REQUIRED ACTIONS:
1. According to the text on Toma Audo, in what town was he born?
2. Repeat the part of the text on Toma Audo between "Iraqi archbishop (1854–1918)" and "July 27, 1918.", inclusive.
3. Write what comes next in the text on Toma Audo, starting after its last sentence.

Iraqi archbishop (1854–1918)

Mar Toma Audo (ܬܐܘܡܐ ܐܘܕܘ), also spelled Thomas Audo (October 10, 1854 - July 27, 1918) was Archbishop of the Chaldean Catholic Archeparchy of Urmia (1890-1918), within the Chaldean Catholic Church.

==Life==
He was born on October 10, 1854, in Alqosh to ethnic Assyrian parents. His uncle Joseph Audo, who was the Patriarch of the Chaldean Catholic Church, took him to Rome to study. After completing the studies, he was ordained priest in 1880, and appointed the first Archbishop of the newly created Chaldean Catholic Archeparchy of Urmia on December 3, 1890. He was consecrated on September 4, 1892, and served as diocesan bishop until his assassination during the Assyrian genocide on July 27, 1918.

==Works==
The main work of Toma Audo was a descriptive dictionary of the Syriac language, in two volumes, the first printed in 1897, The second in 1901, but antedated to the same year as the first volume (1897). The entire content of both volumes was printed in Syriac, using the East Syriac script. The work had a Syriac title (Simtā d-leššānā suryāyā), that translates into English as: Treasure of the Syriac Language, but instead of a proper translation of original title, both volumes were printed under an auxiliary French title: Dictionnaire de la langue Chaldêenne. The distinction between the Syriac designation in the primary title, and the Chaldean designation in the French title later became one of several points of contention related to the work.

SUPPLIED DATA:
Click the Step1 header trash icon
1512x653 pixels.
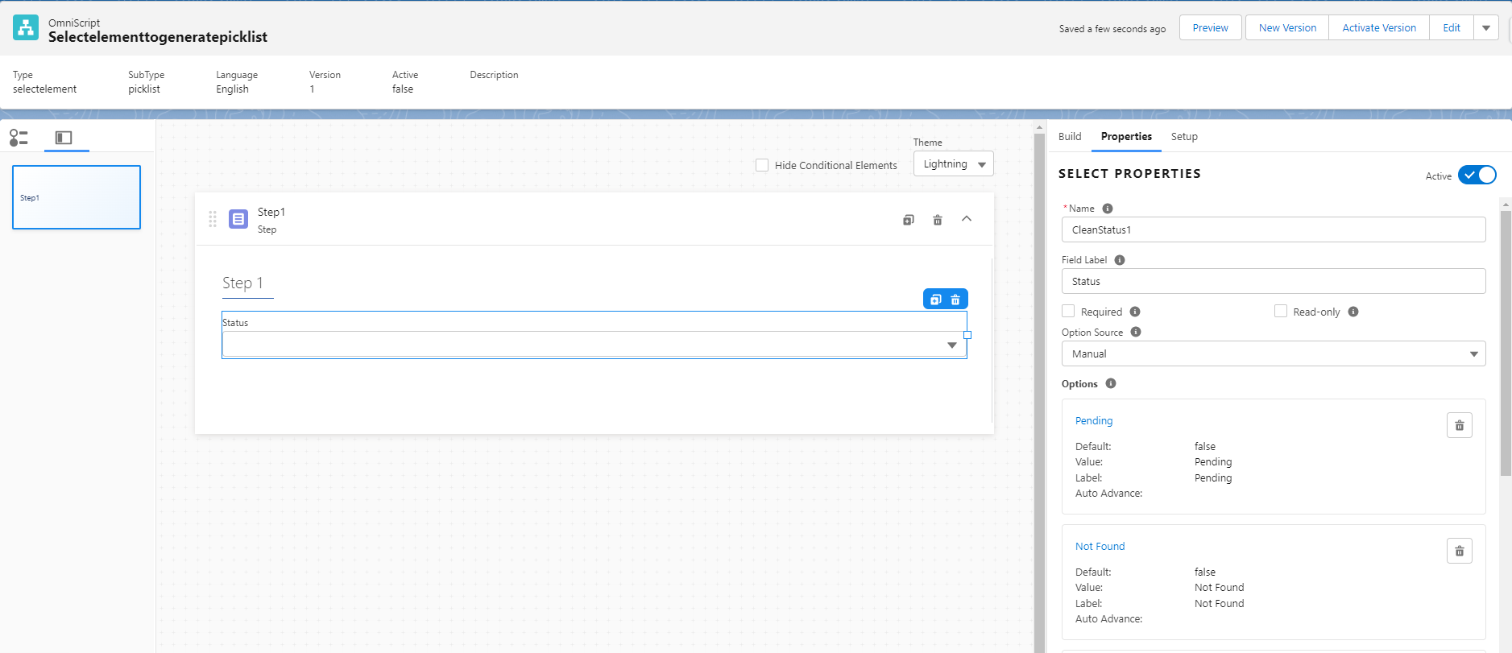937,220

ANSWERS FOR THE EXERCISE:
1. Alqosh

2.
Iraqi archbishop (1854–1918)

Mar Toma Audo (ܬܐܘܡܐ ܐܘܕܘ), also spelled Thomas Audo (October 10, 1854 - July 27, 1918) was Archbishop of the Chaldean Catholic Archeparchy of Urmia (1890-1918), within the Chaldean Catholic Church.

==Life==
He was born on October 10, 1854, in Alqosh to ethnic Assyrian parents. His uncle Joseph Audo, who was the Patriarch of the Chaldean Catholic Church, took him to Rome to study. After completing the studies, he was ordained priest in 1880, and appointed the first Archbishop of the newly created Chaldean Catholic Archeparchy of Urmia on December 3, 1890. He was consecrated on September 4, 1892, and served as diocesan bishop until his assassination during the Assyrian genocide on July 27, 1918.

3.
First edition:
- Audo, Thomas (1897). "Dictionnaire de la langue Chaldêenne"
- Audo, Thomas (1897). "Dictionnaire de la langue Chaldêenne"

Later editions:
- Audo, Thomas (2008). "Treasure of the Syriac Language: A Dictionary of Classical Syriac"
- Audo, Thomas (2008). "Treasure of the Syriac Language: A Dictionary of Classical Syriac"

Other works:
- Kalila and Dimna: Fables of Bidpai.